A funny thing happened on the way to my email

I don’t know about you but I love newsletters, or those email opt-ins that give you lots of tips about topics of interest.  I probably subscribe to 20 newsletters, follow a couple of hundred blogs and have several Google alerts on various topics.  It’s stuff like this that really makes me love the Internet.  You can learn so much, so quickly from so many sources. In a word, it’s awesome.

Naturally, one of my major interests is writing, the craft of it, marketing it, improving it, etc.  So I subscribe to several publications on writing and they land in my inbox regularly.  In particular I subscribed to email tips from a copywriter whom I’d come to admire.

Today’s topic was about something I was pretty familiar with and I felt compelled to respond to the article, which I thought would be fine considering the writer frequently mentions emails he gets from readers.

So I happily responded to his article and sent it off, thinking that he might even respond and how lovely it might be to have a small conversation, via email about the topic.

Well, I got a response but not one I would have ever expected. It was  short and said, “I don’t know what you’re talking about, I haven’t written anything on (the topic) in ages.” Which was awfully strange since the topic was right there in the title of the article. And it maybe it was just my imagination but I really got that he was beyond irritated and maybe even indignant that I had written him. And possibly was saying between the lines that I was some kind of nut.

Suffice to say that I unsubscribed and assured him in my short response to his response that I wouldn’t bother him again.

Okay, so why did I bring this up?

Here’s the thing, we who make our living via the Internet and aren’t dealing with people face-to-face have to realize that a few words splashed on digital page can make or break us. This particular fellow writes regularly about how important it is to know your prospect/customer and that you should use language that speaks to them, that it is the customer/client/prospect who is important, not what you think.  And ironically, his response went against everything he preaches.

Which is unfortunate because now I don’t believe him.  Now I think maybe he is just full of it or possibly himself.  Now, I have no desire for his products or services, nor will I recommend him to anyone for any reason. And a chunk of goodwill that he had worked hard to build with me is now just gone.

You may think, so what?  He lost one person from his email list.  True, maybe I am the only person who has ever emailed him to which he responded that way.  But logic tells me, if he would respond to one person that way, he’d probably respond to others the same way.  Which probably means he is messing up his own goodwill. And I’m one of those people who when they discover someone who I think is great, I recommend them to everyone I know, then there’s also those people who will not hear about him.  So maybe now he’s lost people he could have had.

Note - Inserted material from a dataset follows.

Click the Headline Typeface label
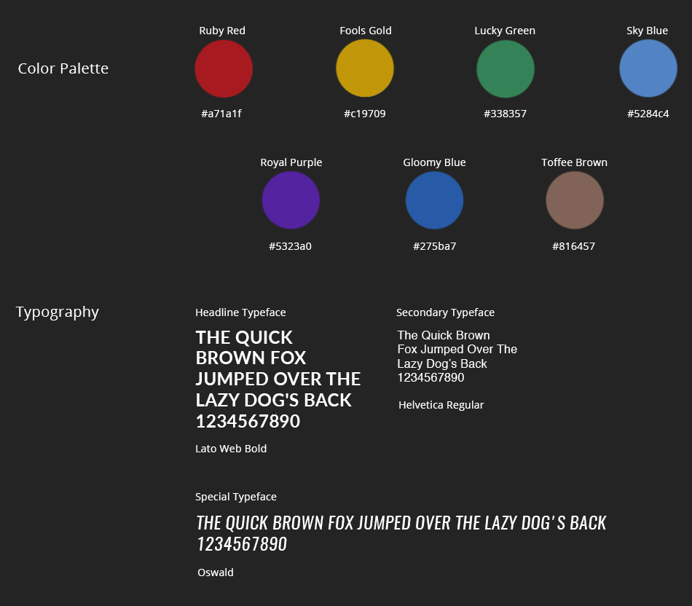tap(240, 312)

And the word gets around.  You should never think it doesn’t because it does.  And you never know how much damage you are doing to yourself by one seemingly small incident.

Manners really never do go out of style

Unfortunately, because of the anonymity of the Internet, we feel a little freer to be rude, curt or unkind.  Believing it won’t come back to us, because we’re safe behind our keyboards and monitors.  We believe that manners maybe aren’t as important as they used to be, maybe even that it’s an old-fashioned concept and we have the freedom to be as rude, crude or mean as we feel like being.

And people sure do seem to get away with it.  You see it all the time on social networking sites, forums, comments on articles and blog posts, especially if the topic is even slightly controversial, the mud really slings.

However, if you hope to make a living or even just part of your living (like say with a website) on the Internet, it’s good practice to keep those manners bright and shiny.

Even if someone sends you a lame email.  Even if someone says something you think is stupid or rude.  Even if you really had a bad day and needed to lash out. Once it’s out there, it’s out there.  And it’s really hard if not impossible to take back.